---------- GIVEN TEXT ----------

They all kicked the bucket, but then the bucket kicked them right back again.
By Chris Chilton
1. AC Cobra
The Cobra story is more tangled than a nest full of vipers. Britain’s AC cars axed the little roadster way back in 1969, but production restarted in 1982 when Autokraft bought up all of the moulds. Production later moved overseas to Malta and Germany, while in the United States Carroll Shelby was making his own versions – and even faking a few originals with sham VIN numbers to cash in on demand.
Launched in 1962, no-one could argue that the B hadn’t had a good innings when the much-deserved axe fell in 1980. But that didn’t stop Rover making use of the new Heritage shells being flogged to restorers, adding curvier wings and a 3.9-litre V8 to create the RV8 in 1992.
3. Lancia Montecarlo
Suffering more premature lock-up than a maternity ward in a prison hospital, Lancia pulled its handsome little mid-engined sports car from sale in 1978 and spent two years fixing the problem. The Montecarlo reappeared in 1980 minus its brake servo, but could only fend off the Grim Reaper until 1982.
Production of most low-volume British sports cars was always more on-off than a soap-opera romance. Jem Marsh’s sexy Marcos 1800 first appeared in 1963, but by ’72 the company was bust.
But in the late ’70s Marsh bought back the name and moulds, and by 1981 the car was on sale again and remained in production until the century’s end, even having a crack at Le Mans along the way.
5. Aston DB4 GT Zagato
Nearly 30 years after the last of the original Zagatos was built, Aston allowed four unused chassis numbers to become the basis of a new run of ‘sanction II’ cars, again built by Zagato. Two leftover bodyshells from that project later became ‘sanction IIIs’.
6. Clio Williams
Introducing the incredible new Clio Williams, one of just 390 cars coming to the UK. Sorry, did we say 390? We meant 872. No, sorry, what were we thinking? We meant 1180. But of course that’s over three versions, and they’re all different. One has a sunroof.
7. Lotus Elan
The Elan was great at corners, but rubbish at staying dead. Ten years after Chapman killed the original, Vegantune resurrected it in modified form as the Evante. The later front-drive Elan died in ’92, reappeared in ’94, re-died a year later and was then resuscitated in ’96 by, of all people, Kia.
8. Porsche 911
Okay, so this one didn’t die, but it came close, and it was Porsche, not falling sales, holding the pillow to its face. The plan was to replace the 911 with the modern, sophisticated 928. Punters had other ideas, and the 911 got a modest slug of much needed investment, outliving its successor by 17 years to date.
9. Lamborghini Silhouette
Sant’ Agata’s 1976 riposte to Ferrari’s coquettish 308 was the Silhouette, an angular two-seat middie with a 3.0 V8, bulging arches and fat telephone-dial wheels. Dead by ’79 after only 52 had found homes, it made a surprise reappearance in 1981 with a few cosmetic tweaks, another 500cc and a new name: Jalpa.
10. Jensen Interceptor
When the receivers were called in to Jensen in 1976, its burly, bubble-backed GT went to meet its maker. They obviously didn’t get along, because by 1983 it was back in production, surviving into the 1990s. Now one of the undead – Jensen International Automotive will rebuild an old one from a bare ’shell.

----------

EXERCISE INSTRUCTIONS >>
1. In the car comeback article, rewrite the paragraph beginning "The Cobra story is more tangled" more briefly, keeping its main facts.
2. Reproduce the car comeback article from "5. Aston DB4" up to and including "became ‘sanction IIIs’.", switching "Aston" to "Aston Martin".

---------- SOURCE MATERIAL ----------

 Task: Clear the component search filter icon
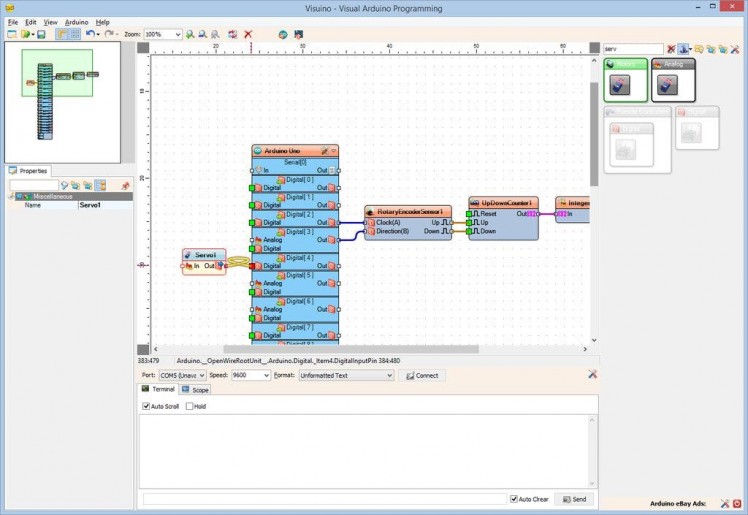671,49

----------

ANSWERS TO THIS EXERCISE >>
1. Britain's AC Cars dropped the Cobra in 1969, but production resumed in 1982 after Autokraft bought the moulds. Production later moved to Malta and Germany. Meanwhile, in the United States, Carroll Shelby built his own versions and even faked a few originals with sham VIN numbers.

2.
5. Aston Martin DB4 GT Zagato
Nearly 30 years after the last of the original Zagatos was built, Aston Martin allowed four unused chassis numbers to become the basis of a new run of ‘sanction II’ cars, again built by Zagato. Two leftover bodyshells from that project later became ‘sanction IIIs’.